MARIO-Math-Reasoning / Super_MARIO

MIT License
228 stars 16 forks source link

Concern on (first few rounds) sampling efficacy #1

Closed billxbf closed 5 months ago

billxbf commented 5 months ago

This work is a beautiful. Great job! 🔥 I have a minor concern on MCTS evaluation. If a problem is very hard, do you observe that a pretrained LLM unable to sample any correct trajectory, ie. reaching any terminal state with a +1 reward? I feel that raising diversity by tweaking temperature or so might not be enough to guarantee a good candidate.

lovecambi commented 5 months ago

Yes, your concern is almost correct. In Fig3(a), we show the solving rate by MCTS for different difficulty levels. You can see at the first round, the success rate for problems at level 5 is significantly lower. For temperature, we use 0.6 (may be higher is better).

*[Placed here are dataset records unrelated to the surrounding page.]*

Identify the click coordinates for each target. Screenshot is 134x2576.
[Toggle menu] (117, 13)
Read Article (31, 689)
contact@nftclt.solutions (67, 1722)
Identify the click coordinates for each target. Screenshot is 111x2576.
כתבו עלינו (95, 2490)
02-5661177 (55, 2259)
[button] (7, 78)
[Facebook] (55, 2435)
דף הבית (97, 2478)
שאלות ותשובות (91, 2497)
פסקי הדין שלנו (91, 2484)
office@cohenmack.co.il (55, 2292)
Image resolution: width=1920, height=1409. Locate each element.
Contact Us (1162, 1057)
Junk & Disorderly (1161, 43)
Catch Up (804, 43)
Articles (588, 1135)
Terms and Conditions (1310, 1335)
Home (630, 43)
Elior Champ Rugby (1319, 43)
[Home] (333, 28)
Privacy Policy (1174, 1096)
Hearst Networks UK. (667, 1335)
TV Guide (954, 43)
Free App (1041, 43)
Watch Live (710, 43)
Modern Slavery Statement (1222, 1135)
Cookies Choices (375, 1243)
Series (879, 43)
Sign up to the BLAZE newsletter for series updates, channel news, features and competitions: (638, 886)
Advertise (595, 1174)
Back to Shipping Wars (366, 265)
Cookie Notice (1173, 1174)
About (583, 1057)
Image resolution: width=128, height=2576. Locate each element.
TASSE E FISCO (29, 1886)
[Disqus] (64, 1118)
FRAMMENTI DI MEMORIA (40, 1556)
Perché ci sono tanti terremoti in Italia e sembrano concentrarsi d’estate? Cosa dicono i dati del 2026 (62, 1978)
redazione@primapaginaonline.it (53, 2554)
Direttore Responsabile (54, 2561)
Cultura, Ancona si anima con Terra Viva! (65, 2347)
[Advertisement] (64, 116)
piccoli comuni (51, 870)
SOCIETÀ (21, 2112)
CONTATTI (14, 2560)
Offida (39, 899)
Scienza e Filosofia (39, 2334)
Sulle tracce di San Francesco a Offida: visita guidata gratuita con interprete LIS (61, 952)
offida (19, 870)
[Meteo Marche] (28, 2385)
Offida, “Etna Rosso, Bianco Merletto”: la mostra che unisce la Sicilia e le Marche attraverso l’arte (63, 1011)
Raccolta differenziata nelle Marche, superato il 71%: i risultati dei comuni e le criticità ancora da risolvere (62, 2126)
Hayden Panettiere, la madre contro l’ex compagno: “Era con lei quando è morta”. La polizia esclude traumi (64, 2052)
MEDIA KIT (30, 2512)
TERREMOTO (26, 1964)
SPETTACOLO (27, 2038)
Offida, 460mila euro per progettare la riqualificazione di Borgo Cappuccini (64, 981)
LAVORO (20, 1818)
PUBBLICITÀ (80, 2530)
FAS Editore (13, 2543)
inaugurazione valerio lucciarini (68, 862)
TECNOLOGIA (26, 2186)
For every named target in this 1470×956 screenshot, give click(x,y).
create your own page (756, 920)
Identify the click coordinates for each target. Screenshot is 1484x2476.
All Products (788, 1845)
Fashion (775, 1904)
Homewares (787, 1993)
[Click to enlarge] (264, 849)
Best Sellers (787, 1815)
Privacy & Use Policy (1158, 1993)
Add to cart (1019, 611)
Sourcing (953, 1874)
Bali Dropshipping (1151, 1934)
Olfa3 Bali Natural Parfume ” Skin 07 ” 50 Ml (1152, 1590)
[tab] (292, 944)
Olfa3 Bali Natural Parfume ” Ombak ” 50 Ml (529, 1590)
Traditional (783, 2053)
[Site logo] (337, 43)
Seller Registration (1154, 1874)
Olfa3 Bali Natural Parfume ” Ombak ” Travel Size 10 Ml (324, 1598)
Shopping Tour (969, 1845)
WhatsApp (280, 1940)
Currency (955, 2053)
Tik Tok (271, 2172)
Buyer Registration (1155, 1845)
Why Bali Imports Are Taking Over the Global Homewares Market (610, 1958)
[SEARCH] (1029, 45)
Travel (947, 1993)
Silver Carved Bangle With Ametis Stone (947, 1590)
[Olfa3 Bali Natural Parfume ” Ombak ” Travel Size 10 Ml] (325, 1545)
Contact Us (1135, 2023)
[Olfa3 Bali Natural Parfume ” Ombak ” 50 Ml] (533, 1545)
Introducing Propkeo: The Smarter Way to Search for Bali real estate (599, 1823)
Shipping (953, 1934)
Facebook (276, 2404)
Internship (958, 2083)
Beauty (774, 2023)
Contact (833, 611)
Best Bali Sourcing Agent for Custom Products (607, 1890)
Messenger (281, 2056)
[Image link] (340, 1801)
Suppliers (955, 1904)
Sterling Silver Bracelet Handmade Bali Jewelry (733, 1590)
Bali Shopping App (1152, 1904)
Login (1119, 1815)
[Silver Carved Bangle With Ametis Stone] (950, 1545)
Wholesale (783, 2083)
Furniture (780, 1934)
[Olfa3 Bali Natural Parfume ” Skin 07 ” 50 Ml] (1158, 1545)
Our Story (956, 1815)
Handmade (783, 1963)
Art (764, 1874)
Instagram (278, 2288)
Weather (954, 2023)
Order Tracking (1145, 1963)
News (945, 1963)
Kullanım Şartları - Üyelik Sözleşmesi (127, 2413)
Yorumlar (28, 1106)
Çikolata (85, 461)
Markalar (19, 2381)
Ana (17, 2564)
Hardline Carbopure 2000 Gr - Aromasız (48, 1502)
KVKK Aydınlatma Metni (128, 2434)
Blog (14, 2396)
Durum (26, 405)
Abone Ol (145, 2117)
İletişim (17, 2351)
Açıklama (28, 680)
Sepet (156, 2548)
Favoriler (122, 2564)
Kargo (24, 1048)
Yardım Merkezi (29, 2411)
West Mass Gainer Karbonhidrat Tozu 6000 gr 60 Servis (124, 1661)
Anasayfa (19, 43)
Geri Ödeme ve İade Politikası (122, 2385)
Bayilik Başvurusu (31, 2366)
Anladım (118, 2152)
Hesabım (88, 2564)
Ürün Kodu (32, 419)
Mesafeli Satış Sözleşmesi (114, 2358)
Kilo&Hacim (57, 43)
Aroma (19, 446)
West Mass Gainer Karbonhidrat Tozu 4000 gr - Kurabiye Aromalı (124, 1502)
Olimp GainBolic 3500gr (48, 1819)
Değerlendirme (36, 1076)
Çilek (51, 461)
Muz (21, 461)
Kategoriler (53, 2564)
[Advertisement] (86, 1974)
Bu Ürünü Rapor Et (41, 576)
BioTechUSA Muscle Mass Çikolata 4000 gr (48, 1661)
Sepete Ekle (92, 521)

billxbf commented 5 months ago

Got it, so when the expanded tree of a source q doesn't reach any positive leaf x+, you just drop that case for that iteration?

lovecambi commented 5 months ago

Got it, so when the expanded tree of a source q doesn't reach any positive leaf x+, you just drop that case for that iteration?

One negative path could possibly be sampled and used for value loss.